The SMSF Association is contemplating reallocating its resources from delivering specialist education to potentially assisting with the required bridging courses under the new education standards for financial advisers.

Speaking to selfmanagedsuper, SMSF Association chief executive John Maroney said the Financial Adviser Standards and Ethics Authority (FASEA) had made it clear it was compelled by law to focus on the basic education requirements before turning to specialist designations.

This could act as a disincentive for financial advisers to continue with specialist education over the next five years as they channel their energy towards fulfilling education requirements, including degree qualifications and bridging courses.

“That might take away their available time for study and their training and so you might have a drop-off of specialist education over the next five years while people do what is mandatory education,” Maroney said.

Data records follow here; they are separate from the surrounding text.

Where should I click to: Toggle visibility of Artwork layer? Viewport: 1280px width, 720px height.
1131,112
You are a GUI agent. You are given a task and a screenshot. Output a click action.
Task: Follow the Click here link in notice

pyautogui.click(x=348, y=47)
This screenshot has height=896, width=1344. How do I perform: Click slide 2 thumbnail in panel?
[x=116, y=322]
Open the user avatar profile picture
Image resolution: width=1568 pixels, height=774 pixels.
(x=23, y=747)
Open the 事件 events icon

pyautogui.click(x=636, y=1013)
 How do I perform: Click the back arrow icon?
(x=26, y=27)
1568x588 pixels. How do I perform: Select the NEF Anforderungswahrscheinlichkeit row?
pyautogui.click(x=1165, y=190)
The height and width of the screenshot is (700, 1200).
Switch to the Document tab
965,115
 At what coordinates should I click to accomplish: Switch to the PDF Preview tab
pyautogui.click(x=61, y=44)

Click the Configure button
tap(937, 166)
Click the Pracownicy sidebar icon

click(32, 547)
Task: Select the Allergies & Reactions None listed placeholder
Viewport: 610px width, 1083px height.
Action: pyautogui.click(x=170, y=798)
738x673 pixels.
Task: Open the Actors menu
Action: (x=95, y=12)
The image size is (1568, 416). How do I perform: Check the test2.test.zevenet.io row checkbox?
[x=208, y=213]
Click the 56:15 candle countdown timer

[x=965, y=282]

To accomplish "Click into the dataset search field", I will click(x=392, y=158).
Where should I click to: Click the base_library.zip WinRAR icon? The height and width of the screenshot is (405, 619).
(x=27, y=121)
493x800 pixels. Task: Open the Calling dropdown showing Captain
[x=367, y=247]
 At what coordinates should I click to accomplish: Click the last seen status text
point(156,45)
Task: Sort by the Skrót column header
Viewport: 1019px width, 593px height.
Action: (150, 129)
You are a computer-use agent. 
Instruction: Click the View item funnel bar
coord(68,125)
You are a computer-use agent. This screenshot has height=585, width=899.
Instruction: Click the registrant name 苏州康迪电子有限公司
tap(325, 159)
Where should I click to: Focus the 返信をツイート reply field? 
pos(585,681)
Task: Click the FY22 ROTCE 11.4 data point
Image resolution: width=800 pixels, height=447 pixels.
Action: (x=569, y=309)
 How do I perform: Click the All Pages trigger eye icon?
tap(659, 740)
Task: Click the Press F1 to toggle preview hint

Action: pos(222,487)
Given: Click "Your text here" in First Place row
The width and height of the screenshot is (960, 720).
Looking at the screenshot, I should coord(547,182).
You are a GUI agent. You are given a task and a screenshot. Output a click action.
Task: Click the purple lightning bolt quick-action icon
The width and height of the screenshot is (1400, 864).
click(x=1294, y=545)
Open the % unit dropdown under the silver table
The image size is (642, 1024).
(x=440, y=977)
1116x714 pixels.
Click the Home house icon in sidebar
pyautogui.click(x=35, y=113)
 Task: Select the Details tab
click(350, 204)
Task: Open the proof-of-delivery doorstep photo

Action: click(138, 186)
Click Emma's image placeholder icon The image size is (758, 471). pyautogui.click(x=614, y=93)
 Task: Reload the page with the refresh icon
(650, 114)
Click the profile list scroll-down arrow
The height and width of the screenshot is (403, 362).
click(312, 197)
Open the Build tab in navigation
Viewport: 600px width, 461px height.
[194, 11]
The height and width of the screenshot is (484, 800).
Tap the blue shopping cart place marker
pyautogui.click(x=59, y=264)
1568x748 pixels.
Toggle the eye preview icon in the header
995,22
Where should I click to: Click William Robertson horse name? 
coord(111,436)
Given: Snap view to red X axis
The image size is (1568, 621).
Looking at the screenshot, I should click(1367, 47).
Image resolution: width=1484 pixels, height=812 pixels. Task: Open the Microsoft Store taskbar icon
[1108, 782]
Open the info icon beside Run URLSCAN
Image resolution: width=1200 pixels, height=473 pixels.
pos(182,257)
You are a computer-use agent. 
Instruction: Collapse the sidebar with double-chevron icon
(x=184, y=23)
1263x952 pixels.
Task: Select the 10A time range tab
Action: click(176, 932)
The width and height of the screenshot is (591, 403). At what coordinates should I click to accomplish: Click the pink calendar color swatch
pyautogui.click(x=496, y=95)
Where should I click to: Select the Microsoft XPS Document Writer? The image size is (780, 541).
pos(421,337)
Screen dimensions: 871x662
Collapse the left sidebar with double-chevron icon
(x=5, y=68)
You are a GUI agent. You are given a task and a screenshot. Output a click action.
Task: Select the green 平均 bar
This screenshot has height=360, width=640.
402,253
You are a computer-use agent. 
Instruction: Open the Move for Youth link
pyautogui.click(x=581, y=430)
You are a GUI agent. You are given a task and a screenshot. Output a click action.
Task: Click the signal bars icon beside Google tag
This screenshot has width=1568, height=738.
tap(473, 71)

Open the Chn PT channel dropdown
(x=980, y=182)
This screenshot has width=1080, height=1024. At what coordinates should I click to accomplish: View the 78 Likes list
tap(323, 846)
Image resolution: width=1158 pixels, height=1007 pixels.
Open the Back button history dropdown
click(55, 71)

While the association is not a registered training organisation, it is contemplating designing its own bridging courses to meet FASEA’s requirements, which will then be delivered by a higher education provider.

“We would partner with a higher education provider or probably several of those to actually design, develop and deliver some of the bridging courses,” Maroney said.

“We did a survey at our national conference and I think we had about 80 per cent of our respondents saying they would look forward to using bridging courses that we developed or were involved in because they liked our education courses and they’d be more relevant, so we’d be able to include more case studies to do with SMSFs.”

He said the association could repurpose existing education material it has developed over the past five to 10 years for the bridging courses on its own or by partnering with education providers.

Meanwhile, the body will continue advocating the importance of specialist education, with Maroney saying he hoped FASEA will make some progress in the next year or two.

FASEA recently announced its chief executive, Deen Sanders, had stepped down after just eight months in the job, with Griffith Business School finance and financial planning professor Dr Mark Brimble assuming the role in the interim while FASEA searches for a replacement.

The authority said its focus and direction for the education standards for advisers would remain unchanged.